Cepea aponta que a carne suína ganhou atratividade em relação à bovina ao longo de 2025.
A carne suína tem ganhado atratividade em 2025, mudando o equilíbrio com a carne bovina. Isso não significa que a bovina perdeu importância, mas sinaliza novas oportunidades de margem. O Cepea aponta que compradores e exportadores têm respondido com mais demanda pela suína. Para o produtor, isso pode significar maior poder de negociação e rotação rápida de estoque. Mas é preciso cuidado: a volatilidade de preço e os custos de ração influenciam o resultado.
Thank you for reading this post, don't forget to subscribe!Entendendo o movimento
O principal motor é a combinação de demanda por proteína e pressão de custos na carne bovina.
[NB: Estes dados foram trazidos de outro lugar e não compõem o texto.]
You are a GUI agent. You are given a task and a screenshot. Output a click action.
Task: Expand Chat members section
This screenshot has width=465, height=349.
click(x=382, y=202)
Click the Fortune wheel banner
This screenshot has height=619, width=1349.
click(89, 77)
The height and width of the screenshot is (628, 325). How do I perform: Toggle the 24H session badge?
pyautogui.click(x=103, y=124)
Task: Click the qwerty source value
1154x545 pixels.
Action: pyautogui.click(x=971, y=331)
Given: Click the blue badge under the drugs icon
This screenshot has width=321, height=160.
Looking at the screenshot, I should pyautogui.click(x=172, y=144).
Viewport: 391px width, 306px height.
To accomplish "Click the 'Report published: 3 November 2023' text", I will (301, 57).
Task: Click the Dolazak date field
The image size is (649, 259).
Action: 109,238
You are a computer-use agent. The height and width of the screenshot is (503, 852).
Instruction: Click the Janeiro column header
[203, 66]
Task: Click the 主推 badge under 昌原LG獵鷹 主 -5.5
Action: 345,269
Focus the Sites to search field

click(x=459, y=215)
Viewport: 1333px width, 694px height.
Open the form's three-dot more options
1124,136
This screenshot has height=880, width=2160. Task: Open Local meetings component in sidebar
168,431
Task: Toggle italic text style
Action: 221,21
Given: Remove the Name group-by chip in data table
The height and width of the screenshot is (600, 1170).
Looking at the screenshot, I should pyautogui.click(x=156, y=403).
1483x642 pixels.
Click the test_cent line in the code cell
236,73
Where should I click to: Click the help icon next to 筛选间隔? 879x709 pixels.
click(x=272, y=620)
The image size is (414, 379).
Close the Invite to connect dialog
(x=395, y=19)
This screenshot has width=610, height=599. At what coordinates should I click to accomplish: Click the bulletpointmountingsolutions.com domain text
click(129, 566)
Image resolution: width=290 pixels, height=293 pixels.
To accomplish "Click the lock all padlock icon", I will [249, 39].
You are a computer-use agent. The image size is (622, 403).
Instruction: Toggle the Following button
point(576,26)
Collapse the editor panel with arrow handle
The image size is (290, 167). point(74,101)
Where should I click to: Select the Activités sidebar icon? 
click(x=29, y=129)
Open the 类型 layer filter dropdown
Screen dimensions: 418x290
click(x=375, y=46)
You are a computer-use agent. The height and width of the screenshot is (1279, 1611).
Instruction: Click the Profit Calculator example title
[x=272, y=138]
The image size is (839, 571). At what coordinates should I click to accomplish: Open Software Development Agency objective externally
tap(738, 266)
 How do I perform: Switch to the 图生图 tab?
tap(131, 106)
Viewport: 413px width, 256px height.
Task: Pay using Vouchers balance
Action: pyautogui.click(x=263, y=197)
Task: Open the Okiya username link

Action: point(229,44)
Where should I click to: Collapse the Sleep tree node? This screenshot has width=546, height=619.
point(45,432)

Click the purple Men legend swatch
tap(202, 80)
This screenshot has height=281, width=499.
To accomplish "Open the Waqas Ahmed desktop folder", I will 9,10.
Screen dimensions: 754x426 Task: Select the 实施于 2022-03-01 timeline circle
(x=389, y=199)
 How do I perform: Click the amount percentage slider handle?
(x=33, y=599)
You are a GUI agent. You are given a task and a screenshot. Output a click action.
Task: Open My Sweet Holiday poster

Quando a demanda por suínos aumenta, as cotações sobem mais rápido e as margens podem melhorar para quem ajusta o manejo.
Como aproveitar
- Avalie o ciclo de cria e a conversão alimentar para reduzir custos.
- Antecipe contratos de venda para evitar quedas de preço.
- Sincronize compra de milho e farelo com a demanda para não atrasar o manejo.
- Considere diversificar mercados, incluindo exportação e varejo.
- Invista em biossegurança e bem-estar para manter a produtividade.
Gestão de riscos
Use cobertura de preço simples, se disponível. Guarde parte da produção para picos de preço, evitando quedas bruscas.
A lucratividade depende de alinhar mercado, custos e qualidade do produto, além de manter o foco no planejamento e na qualidade do manejo.
Diferencial de preços entre carcaças suína e bovina ficou em torno de 9 a 10 reais/kg.
A diferença de preço entre carcaças suínas e carne bovina ficou entre 9 e 10 reais por kg em boa parte de 2025, criando oportunidades e riscos para produtores das duas cadeias. Entender esse movimento ajuda a planejar venda, estoque e manejo.
O que está por trás desse diferencial
O preço da carne suína responde rapidamente à demanda, custos de ração e condições de exportação. A carne bovina costuma seguir o custo de milho e farelo, principalmente quando a ração sobe. Quando a demanda por suínos aumenta, o prêmio da suína sobe e as margens melhoram para quem ajusta o manejo.
Como isso impacta a sua operação
Se você trabalha com suínos, o diferencial favorece a venda de carne pronta. Se você tem gado para abate, o cenário pode exigir ajustes de estoque e de venda para manter margens. Em ambos os casos, controle de custos e planejamento de venda são cruciais.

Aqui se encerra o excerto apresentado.